The rules are now fully operational. Between December 2023 and early 2025, 54 companies filed 80 Form 8-K disclosures related to cybersecurity incidents. The SEC has settled multiple enforcement actions, launched a dedicated Cyber and Emerging Technologies Unit, and made clear that cybersecurity disclosure is no longer a soft obligation. It is a hard regulatory requirement with real enforcement consequences.
And yet most public companies are not prepared for the timeline.
Four Days Is Not a Long Time
Walk through what four business days actually looks like when a material incident occurs. Day one: the incident is detected, or in many cases, it is not detected immediately and the clock has already started. Day two: the security team is investigating. Legal counsel is looped in. The question of materiality is being debated. Day three: the CFO, General Counsel, and CISO are in a room together — if a room can be arranged — working through a framework that may or may not exist. Day four: the Form 8-K is due.

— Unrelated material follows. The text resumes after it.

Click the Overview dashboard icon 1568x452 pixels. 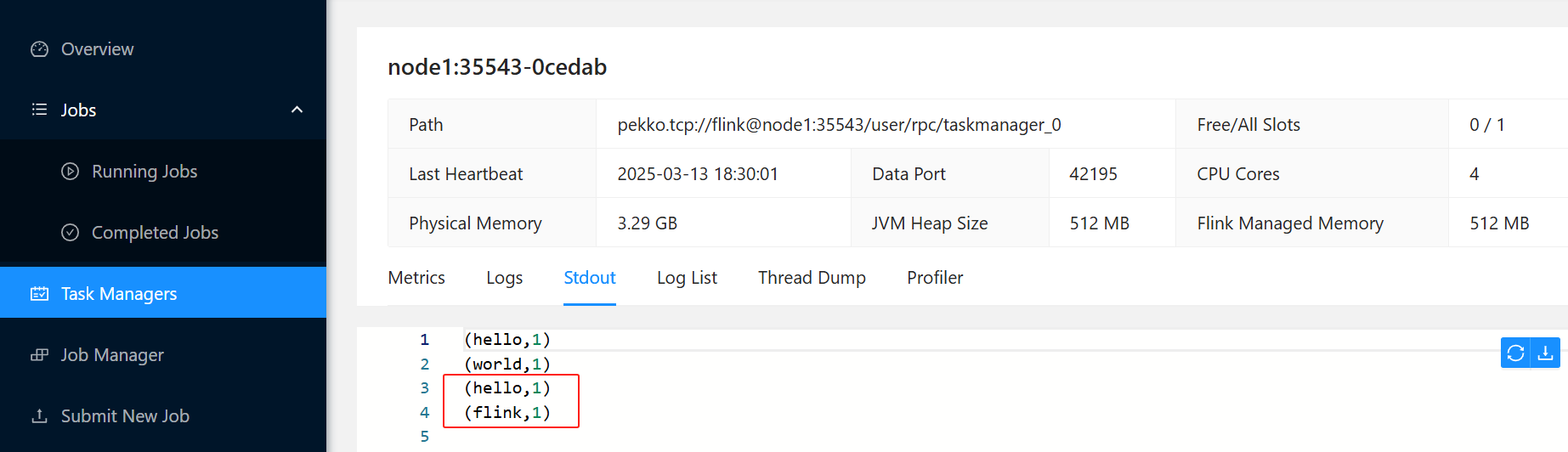[x=39, y=49]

Most companies do not have that framework. PwC research on the rules found that clients who ran disclosure preparedness exercises consistently discovered they were less ready than they believed. The gap is not usually in the security function. It is in the governance layer — the escalation paths, the materiality definitions, the documented chain from detection to board notification to regulatory filing.
What the Rules Actually Require
The SEC framework has two primary obligations. First, Form 8-K Item 1.05 requires disclosure of material incidents within four business days of the materiality determination, describing the incident's nature, scope, and timing, and its material or reasonably likely material impact on the company. Second, Form 10-K Item 106 requires annual disclosure of the company's processes for assessing and managing material cybersecurity risks, the board's oversight role, and management's expertise in cybersecurity.
That second obligation is where most companies have the softest ground. The annual 10-K disclosure requires an honest description of what the board actually does to oversee cybersecurity risk. Not what the policy says. Not what the CISO presents. What actually happens.
The Board's New Liability
Columbia Law School research found that boards without cybersecurity expertise engage in symbolic oversight rather than substantive governance. The SEC rules have effectively made symbolic oversight a disclosed liability. When a company describes its board's cybersecurity oversight in a Form 10-K, that description is now part of the public record — and investors, plaintiff attorneys, and regulators can assess it against what actually happened when an incident occurred.
A board that receives a quarterly CISO briefing and nods along has a cybersecurity oversight process. A board that can ask substantive questions about actual attack surface coverage, remediation timelines, and validated security posture has a different kind of governance — and a different kind of defensibility when something goes wrong.
Knowing Your Posture Before the Incident
The four-day clock is manageable if a company knows its security posture continuously. The materiality determination is faster when you understand your actual exposure. The disclosure is more accurate when you can describe what was compromised against a backdrop of what was validated. The board oversight is more substantive when there is real data behind it.
The companies that struggle under these rules are the ones trying to reconstruct their security posture in real time during an incident — pulling together data that should have been available continuously, making materiality judgments without a tested framework, and filing disclosures that reflect the chaos of the moment rather than the clarity of preparation.
The SEC rules changed the stakes for cybersecurity governance. They did not change the underlying security problem. What they did was make the connection between security posture and legal exposure explicit — and enforceable. The companies building continuous validation into their security programs are not just doing better security. They are building the infrastructure that makes regulatory compliance possible under realistic incident timelines.